Careers advisers employed directly by schools could lose their jobs under a shake-up of careers guidance, a leading body in the sector has claimed.

The Institute of Career Guidance says that clauses in the new Education Bill which require schools to seek "impartial" advice for pupils from outside the school could compel heads to sack in-house advisers.

The clauses aim to ensure children do not receive biased advice on important decisions, such as exam choices which the headteacher may favour, rather than the best options for individual pupils.

But institute president Steve Higginbotham believes careers guidance professionals are impartial whoever employs them.

He said that, in theory, schools could choose to employ in-house staff and buy in independent advice as well, but there was unlikely to be the money in budgets to "double up" provision.

He added: "I don't think the Government has properly thought this through.
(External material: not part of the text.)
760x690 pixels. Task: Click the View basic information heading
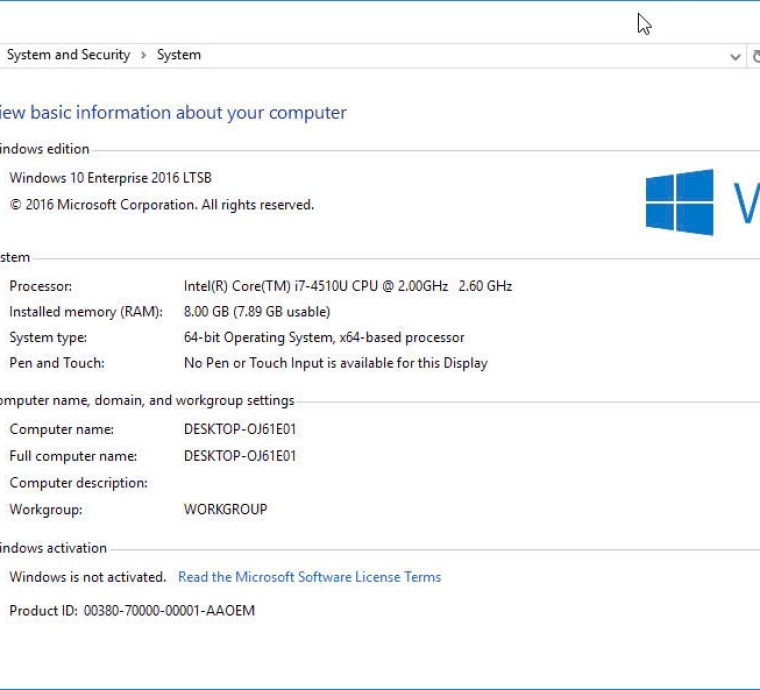click(x=173, y=112)
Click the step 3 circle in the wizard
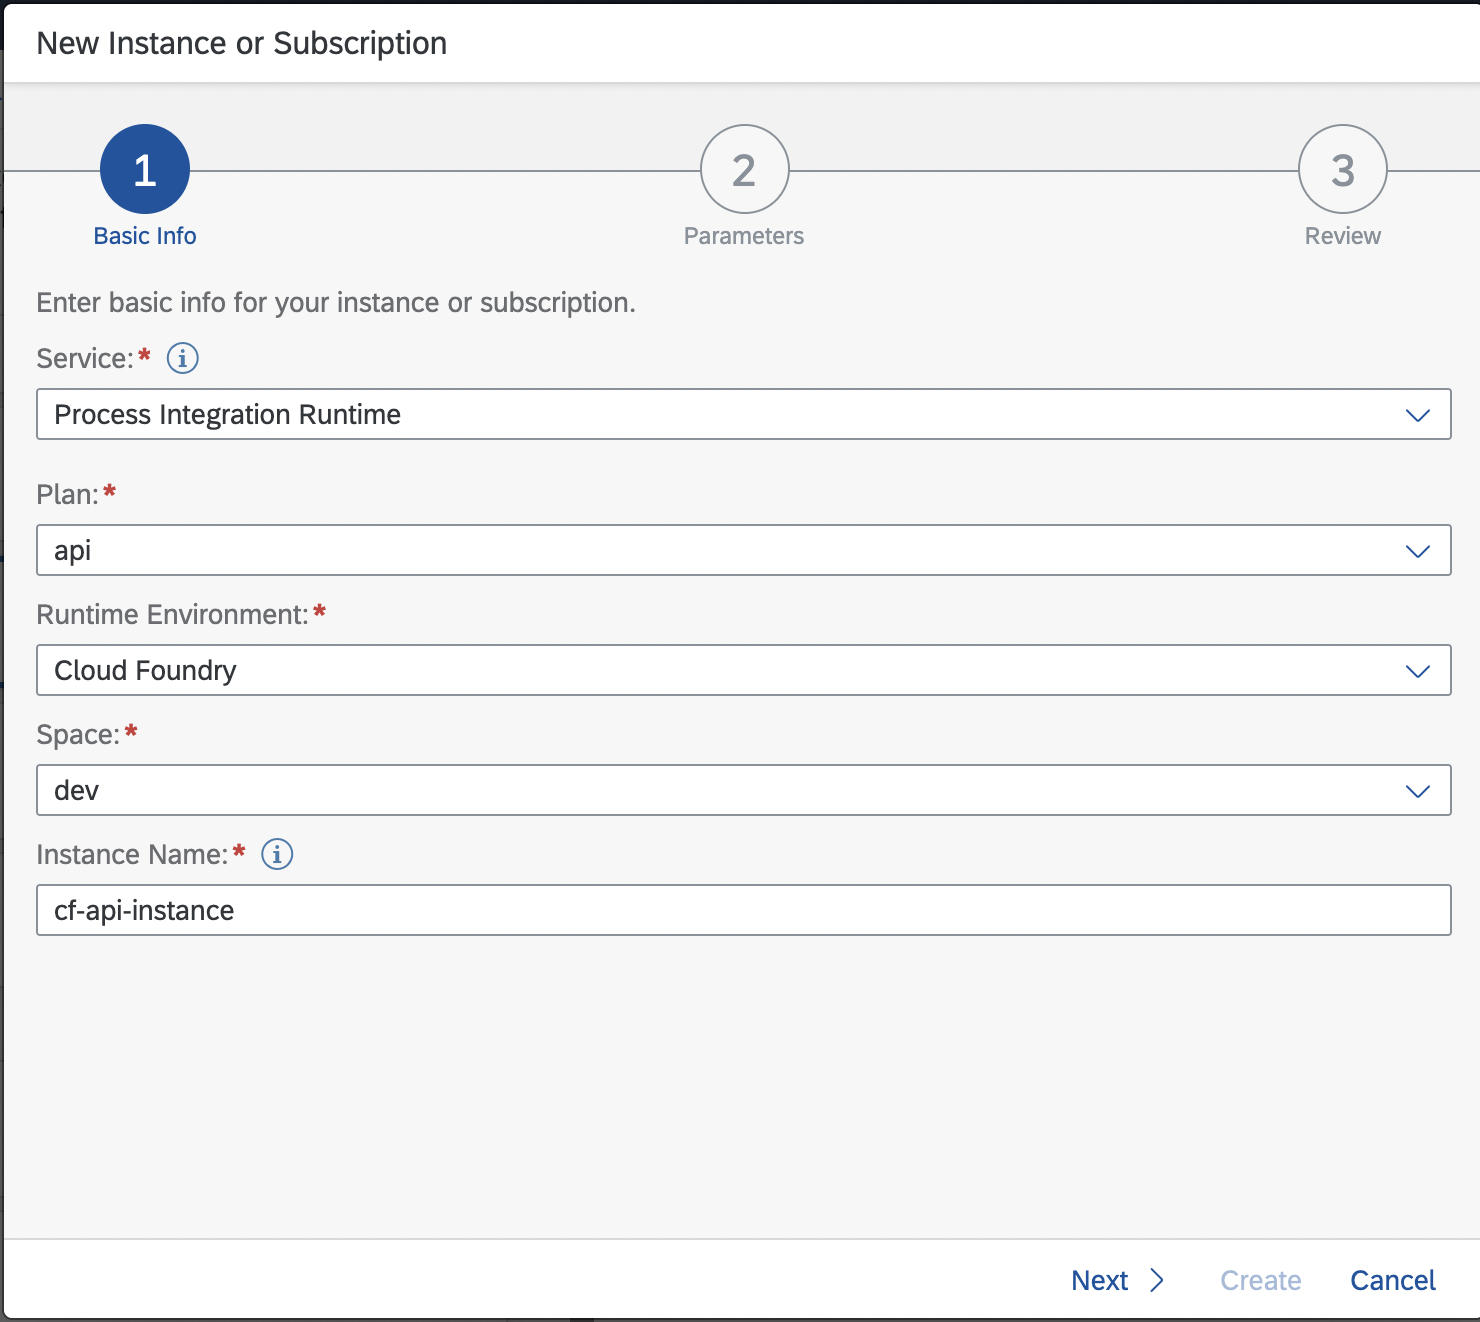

There's no real need for it and it is a very negative approach to dictate who can employ careers advisers. As professionals they are by nature impartial."

The move comes as part of a major shake-up of careers guidance services.

The reforms require schools to buy in impartial careers advice for pupils, either through a new all-age careers guidance service, due to be launched in September, or through a private provider.

Many careers professionals have expressed dismay at the reforms, claiming schools will not have the money to buy in services.

They have also warned that plans to remove schools' duty to provide general careers education as part of the curriculum could "marginalise" the subject.